抽出テキスト:
::::

演 目
亀、もしくは……
観劇日時/12.2.4. 18:00〜19:10
観劇日時/12.2.11. 13:00〜14:10
劇団名/劇団TPS
公演形態/札幌演劇シーズン2012冬 参加公演
原作/カリンティ・フリジェシュ 翻訳/岩崎悦子
脚色・演出/斎藤歩 照明/熊倉英記 舞台美術/高田久男
舞台スタッフ/TPS劇団員 制作/阿部雅子・横山勝俊
ディレクター/斎藤歩 プロデューサー/平田修二
劇場名/シアターZOO

メタドラマと迷路

  精神病院の一室で顔を合わせる、医師(=斎藤歩)と看護師(=すがの公)、看護師と医学生(=弦巻啓太)、医学生と患者(=清水友陽)の3つの組み合わせが次々と展開する。
 このやり取りが滑稽でもあり意味深長でもあるのだが、この三組とも何か必要以上に早合点の自分勝手な誤解で成り立っているような気がするのは、それぞれの関係を知っているからなのかとも思うが、それでも思わず吹き出してしまうのは、やはり手練れの役者の技量なのか? 話はそれだけであり、それが延々と約1時間に亘って展開される。そしてラストで4人が食事をしながら語り合う。

::::

課題 1:
劇評のうち「このやり取りが滑稽でもあり意」から「人が食事をしながら語り合う。」まで（両端を含む）を、「役者」を「俳優」に置き換えて書き直しなさい。
課題 2:
「亀、もしくは……」の劇評を、本文が終わったところから先へ書き進めなさい。

出典資料:
::::

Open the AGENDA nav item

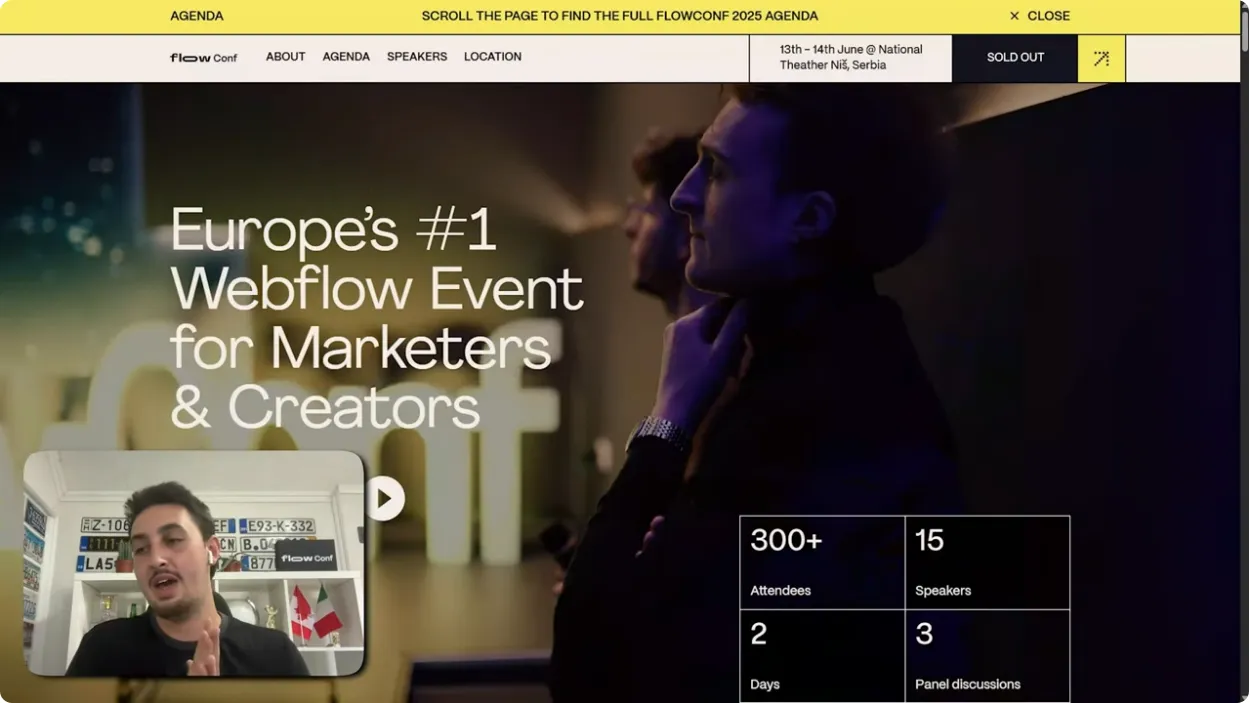(346, 57)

::::

解答 1:
このやり取りが滑稽でもあり意味深長でもあるのだが、この三組とも何か必要以上に早合点の自分勝手な誤解で成り立っているような気がするのは、それぞれの関係を知っているからなのかとも思うが、それでも思わず吹き出してしまうのは、やはり手練れの俳優の技量なのか? 話はそれだけであり、それが延々と約1時間に亘って展開される。そしてラストで4人が食事をしながら語り合う。

解答 2:
 その結末をここで話すとネタばらしになるのだが、この芝居はネタをばらしても決して面白さを損なうものではないと確信する。つまりそれでもなお謎は深まり、様々な推量と迷路に嵌るのは確かなのだから。
 この4人は全員がこの病棟に入院している精神病患者であり、この1時間に演じられた次第はすべて彼ら4人が考えて演じた芝居だったのだ。だから観客は完全に騙されたわけだ。
 彼らは何故、そういう演技を演じたのか? 一種のメタ・ドラマとも言えるこの1時間は何だったのだろう?
 入り口のドアが内開きなのを、医学生が焦って外開きと思い込んで閉じ込められたと観念したり、頑丈に気密化されているはずの壁から自由に出入りしたり、硬軟取り混ぜた仕掛けが何かを暗示している可能性を想像する面白さも多い。
 ラストシーンで医学生を演じた患者が明日のゴッコ遊びの結末を、「夕日に向かって屋根の上で歌っているうちに、亀がフワリと空へ舞い上がるんです。夕日を甲羅に浴びて、上昇気流に乗って、どこまでも、プカプカと浮かんで行くんです……そうだ! そして空からみんなを亀にしてしまうというのはどうですか? いつしか空は星空に変わり、青い月明かりのなか、四匹の亀がフワフワ、プカプカと夜間飛行するんです。そのうち一匹、また一匹と地上からプカプカと亀が浮かんでくるんです。星空を覆い尽くす亀。それを見守るのは星と、青い夜空と、お月様。どうですか?」(『戯曲集』より)と熱く語る。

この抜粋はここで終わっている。